EU-brokered negotiations over a Russia-Ukraine gas dispute have ended in deadlock. Ukraine has threatened arbitration, while Russian President Vladimir Putin has accused Kyiv of forcing the talks into a "dead end."
Russia and Ukraine traded accusations on Wednesday after nearly five hours of talks in Brussels failed to reach an agreement.
"As of this point in time, we have only one mechanism of solving this situation - I need to take all of this to the Stockholm arbitration court ," Ukrainian Energy Minister Yuriy Prodan told reporters.
Russia has offered a $100 (74 euro) discount on its current gas price of $485 per 1,000 cubic meters. President Vladimir Putin on Wednesday warned Ukraine not to turn down his country's reduced offer.
"If our offer is rejected then we will shift to a whole other level," Putin told a government meeting in Moscow. "That is not our choice and we do not want that."
Prodan insisted that Ukraine wouldn't accept a discount, and instead wanted a contract over a price of no more than $268.50 (198.44 euros), which it says is closer to European market norms.
"We would like this contract to have very clear mechanisms without influence of this government or another government," he said. "Unfortunately Russia proposed a way of fixing the price which I would call political."
The Russian president hit out at Kyiv for demanding further price cuts.
"The reduction is too little for our Ukrainian partners; they want more, although it's not clear on what basis," Putin said. "If this is the case, then it seems that the issue is being driven into a dead end."

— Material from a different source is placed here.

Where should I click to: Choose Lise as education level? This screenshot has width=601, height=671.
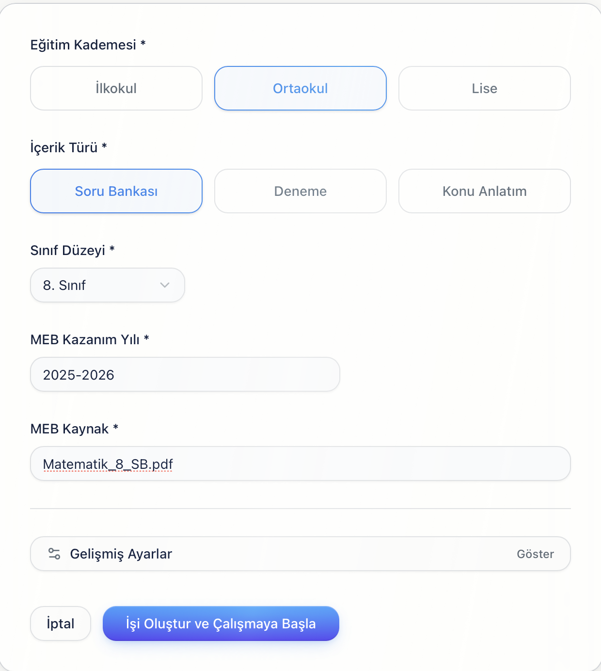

Despite the harsh words from both sides, EU Energy Commission Günther Oettinger, who is brokering the negotiations, said Wednesday's meetings had made some headway.
"We are still in negotiations," he said. "I can see movement on both sides and both sides will need to continue to improve."
The latest round of talks had started on a positive note after Russian gas giant Gazprom announced it was pushing back by five days its deadline for Ukraine to start paying for its gas upfront, or risk a cut in its supply.
Putin also held a phone call with German Chancellor Angela Merkel in which he said he'd ordered the Russian negotiating contingent to take "a constructive position" in order to come to a "mutually acceptable agreement."
Russia says Ukraine owes $4.5 billion (3.3 billion euros) in outstanding gas bills. Kyiv has refused to pay in protest to Moscow nearly doubling its price after pro-Kremlin President Viktor Yanukovych was ousted in February.
The European Union has an interest in resolving the dispute. Russia supplies about a third of the EU's gas, with about half of that reaching the bloc through pipelines across Ukraine.